__Provided text__:
******************************

Kamen says she’s grateful for the public attention, but wants the spotlight to be on the problem she is trying to solve. “Over 1.8 million children die every year from diarrhea,” she says. “But mortality from infectious diseases can be cut in half through handwashing and by improving basic hygiene.”

Yet in many parts of the world, soap is scarce. Kamen first saw that for herself when, as a high school student, she got a scholarship to study vulnerable youth in rural Thailand. Her host was a nurse practitioner in a small village.

“Many of the children in her clinic didn’t know how to wash their hands,” Kamen recalls. “And they didn’t have soap.”

In Kamen’s Georgetown neighborhood of Washington, D.C., “there are bars of hand soap and hand sanitizers everywhere, and not having access to those things was a foreign concept.”

It was also a call to action. With the nurse’s help, Kamen found hotels in Thailand that were willing to collect shards of soap left behind by guests. She also found artisans interested in recycling those remnants into new bars, which are distributed, through the clinic and other venues, to people who need them.

That was the first step in launching her nonprofit, “So Others Are Protected,” or SOAP. The network has grown to include 13 hotels partnering with 14 communities in six countries: India, Thailand, Rwanda, Myanmar, Uganda, and Kenya.

Image removed.Sydney Kamen ’19 holds a hand washing workshop with children in Uttar Pradesh, India. (Photo courtesy of Sydney Kamen ’19)

Kamen doesn’t do this work from a distance. She has traveled to each of these nations, forming personal relationships with hotel personnel and community members. By forging alliances among local groups, Kamen not only promotes hygiene, she also helps to create jobs for the soap recyclers. SOAP trains local students to be “health ambassadors,” teaching and encouraging handwashing in their schools.

“Handwashing is a global health solution that has been vastly overlooked,” says Kamen, “maybe because it’s not a fancy medication or immunization or a surgical procedure. It’s a glycerin rectangle. So simple. But that’s what has made it so successful. SOAP is mobile and easily tailored to meet a community’s needs and desires.”

‘Local Solutions to Local Problems’

While Kamen started her nonprofit when she was still in high school, she says Dartmouth professors have helped her expand and strengthen it. Her primary mentors are Lisa Adams, MED ’90, associate dean for global health and director of the Center for Health Equity at the Geisel School of Medicine, and Melody Brown Burkins, GRAD ’95, ’98, associate director for programs and research at the John Sloan Dickey Center for International Understanding.

From Adams’ course, “Global Health and Society,” Kamen says she gained a more comprehensive understanding of “the moral dilemmas that come up in any global health work.” Burkins helped her set priorities and learn from mistakes, she says.

“Sydney wants to listen to people and work with them to create a better world and empower others,” says Burkins.

Adams says Kamen embodies “all the philosophies of global health equity that many of us working the field are trying to emphasize and teach. She’s working with local partners putting community needs at the center, finding local solutions to local problems. That’s one of the ways you achieve sustainability in this arena.”

Kamen combines her humanitarian work with membership in Dartmouth’s Reserve Officers’ Training Corps. She doesn’t come from a military background, but says she joined ROTC to get a perspective she would not otherwise have. The U.S. armed forces, she says, can be seen as “a humanitarian actor in the world.”

“It’s so easy to criticize the institution of the U.S. military,” Kamen says. “But what moral authority do we have if we don’t make an attempt to reach across the aisle and engage with it on a human and emotional level?”

This term, Kamen is doing a global health internship in the Washington, D.C., office of FHI 360, a human development organization that, according to its website, “improves lives in lasting ways” by advancing “locally driven solutions.”

After graduating as a geography major and ethics minor, she plans to work toward a master’s degree in public health, perhaps eventually pursuing an MD with a focus on global health.

******************************

__Supplied records__:

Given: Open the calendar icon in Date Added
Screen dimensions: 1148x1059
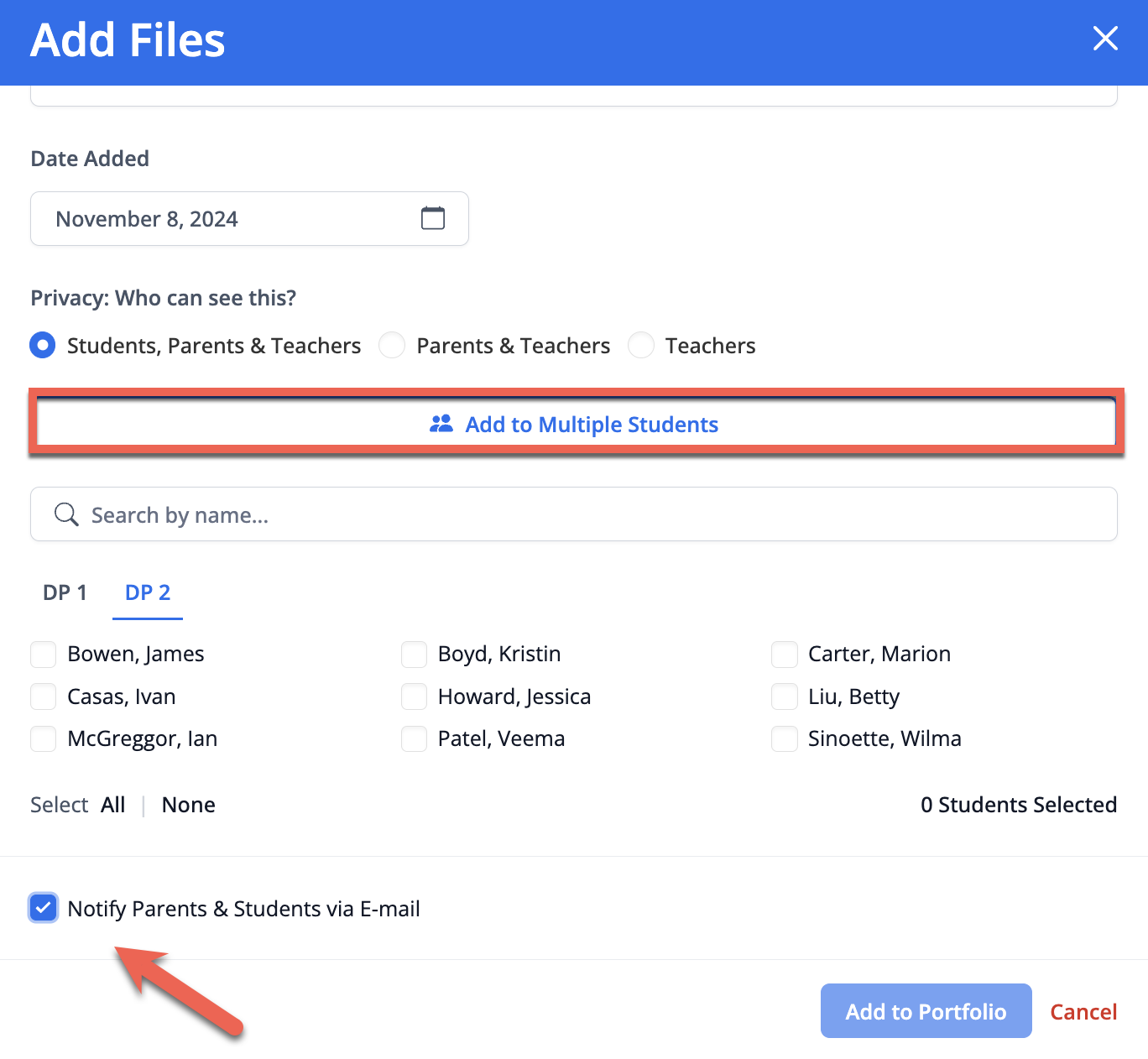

******************************

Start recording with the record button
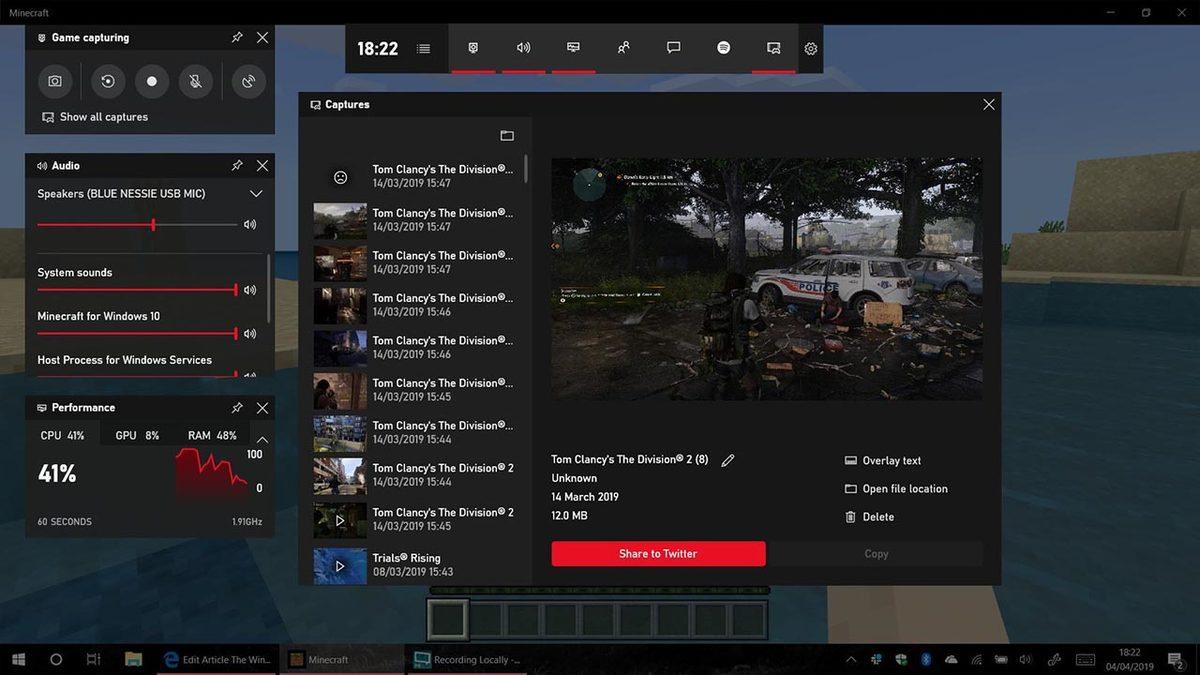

******************************

Answer these questions from the text on the SOAP nonprofit:
(a) How many hotels does the SOAP network include?
(b) What is the title of Lisa Adams' course that Kamen took?
(c) In which organization's office is Kamen doing her global health internship this term?
The records come from a source separate from the text.

(a) 13 hotels
(b) "Global Health and Society"
(c) FHI 360, in its Washington, D.C., office